→ WHAT IS NEEDED
Copy out every line of the records where the string "computer" occurs.

(Beginning of EXTRACTED INFORMATION)

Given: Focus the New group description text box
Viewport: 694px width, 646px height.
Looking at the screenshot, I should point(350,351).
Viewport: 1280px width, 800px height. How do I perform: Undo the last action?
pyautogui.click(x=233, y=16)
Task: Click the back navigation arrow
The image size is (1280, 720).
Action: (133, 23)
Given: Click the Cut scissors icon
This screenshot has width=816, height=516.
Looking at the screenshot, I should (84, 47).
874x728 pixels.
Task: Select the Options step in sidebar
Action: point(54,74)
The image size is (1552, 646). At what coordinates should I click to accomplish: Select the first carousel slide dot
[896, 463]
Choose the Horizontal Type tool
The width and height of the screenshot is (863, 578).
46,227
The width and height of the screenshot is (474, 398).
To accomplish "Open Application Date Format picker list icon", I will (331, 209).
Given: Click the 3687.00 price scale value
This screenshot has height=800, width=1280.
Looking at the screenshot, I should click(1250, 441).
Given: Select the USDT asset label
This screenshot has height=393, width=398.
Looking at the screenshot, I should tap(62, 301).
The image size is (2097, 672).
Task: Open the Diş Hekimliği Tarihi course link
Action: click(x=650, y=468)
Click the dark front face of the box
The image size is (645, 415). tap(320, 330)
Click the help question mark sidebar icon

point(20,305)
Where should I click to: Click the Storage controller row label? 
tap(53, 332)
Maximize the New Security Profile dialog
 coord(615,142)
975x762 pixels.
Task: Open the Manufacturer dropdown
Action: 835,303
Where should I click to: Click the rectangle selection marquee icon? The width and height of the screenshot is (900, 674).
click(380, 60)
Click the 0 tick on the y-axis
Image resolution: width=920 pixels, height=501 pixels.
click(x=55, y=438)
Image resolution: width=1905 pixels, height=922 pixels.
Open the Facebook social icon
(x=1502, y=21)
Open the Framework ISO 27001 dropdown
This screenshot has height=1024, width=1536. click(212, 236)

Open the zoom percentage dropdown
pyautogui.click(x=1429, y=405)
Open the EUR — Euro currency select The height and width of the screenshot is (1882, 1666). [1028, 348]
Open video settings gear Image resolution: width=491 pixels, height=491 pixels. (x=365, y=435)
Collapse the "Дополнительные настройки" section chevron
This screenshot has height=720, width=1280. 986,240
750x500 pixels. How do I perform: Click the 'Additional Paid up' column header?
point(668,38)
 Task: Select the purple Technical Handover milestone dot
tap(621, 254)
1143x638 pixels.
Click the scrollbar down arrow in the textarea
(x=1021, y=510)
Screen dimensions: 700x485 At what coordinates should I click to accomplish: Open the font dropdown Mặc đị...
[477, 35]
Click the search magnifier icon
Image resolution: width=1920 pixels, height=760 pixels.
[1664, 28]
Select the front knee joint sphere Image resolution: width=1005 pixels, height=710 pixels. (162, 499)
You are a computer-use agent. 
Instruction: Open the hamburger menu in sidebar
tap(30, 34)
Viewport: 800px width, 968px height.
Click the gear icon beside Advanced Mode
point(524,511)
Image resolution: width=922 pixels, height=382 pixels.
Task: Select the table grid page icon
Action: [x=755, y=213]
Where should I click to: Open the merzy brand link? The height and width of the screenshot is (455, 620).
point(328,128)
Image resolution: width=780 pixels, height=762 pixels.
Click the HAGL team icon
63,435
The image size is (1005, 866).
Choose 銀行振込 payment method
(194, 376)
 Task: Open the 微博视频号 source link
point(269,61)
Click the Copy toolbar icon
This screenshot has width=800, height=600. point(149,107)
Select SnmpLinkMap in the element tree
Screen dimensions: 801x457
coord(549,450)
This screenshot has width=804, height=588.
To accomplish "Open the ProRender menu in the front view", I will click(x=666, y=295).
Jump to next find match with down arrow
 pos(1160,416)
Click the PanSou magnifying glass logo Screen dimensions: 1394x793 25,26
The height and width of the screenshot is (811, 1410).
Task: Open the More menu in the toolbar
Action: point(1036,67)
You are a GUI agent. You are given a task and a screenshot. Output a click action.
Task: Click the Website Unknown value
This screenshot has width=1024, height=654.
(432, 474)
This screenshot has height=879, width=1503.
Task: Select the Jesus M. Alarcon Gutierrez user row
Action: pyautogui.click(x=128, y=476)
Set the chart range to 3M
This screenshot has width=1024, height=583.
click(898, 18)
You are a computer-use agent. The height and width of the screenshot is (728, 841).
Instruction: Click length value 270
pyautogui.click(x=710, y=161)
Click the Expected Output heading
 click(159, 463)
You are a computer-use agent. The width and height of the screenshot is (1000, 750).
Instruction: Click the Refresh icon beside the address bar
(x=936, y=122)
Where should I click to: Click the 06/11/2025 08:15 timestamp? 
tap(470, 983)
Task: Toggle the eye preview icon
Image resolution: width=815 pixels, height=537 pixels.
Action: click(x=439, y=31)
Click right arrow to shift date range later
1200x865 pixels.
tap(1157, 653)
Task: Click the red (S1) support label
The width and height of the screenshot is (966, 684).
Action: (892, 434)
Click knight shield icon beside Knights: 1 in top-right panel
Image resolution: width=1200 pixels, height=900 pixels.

(End of EXTRACTED INFORMATION)

→ RESPONSE
You are a computer-use agent. 
You are a computer-use agent. The height and width of the screenshot is (728, 841).
You are a computer-use agent. The width and height of the screenshot is (1000, 750).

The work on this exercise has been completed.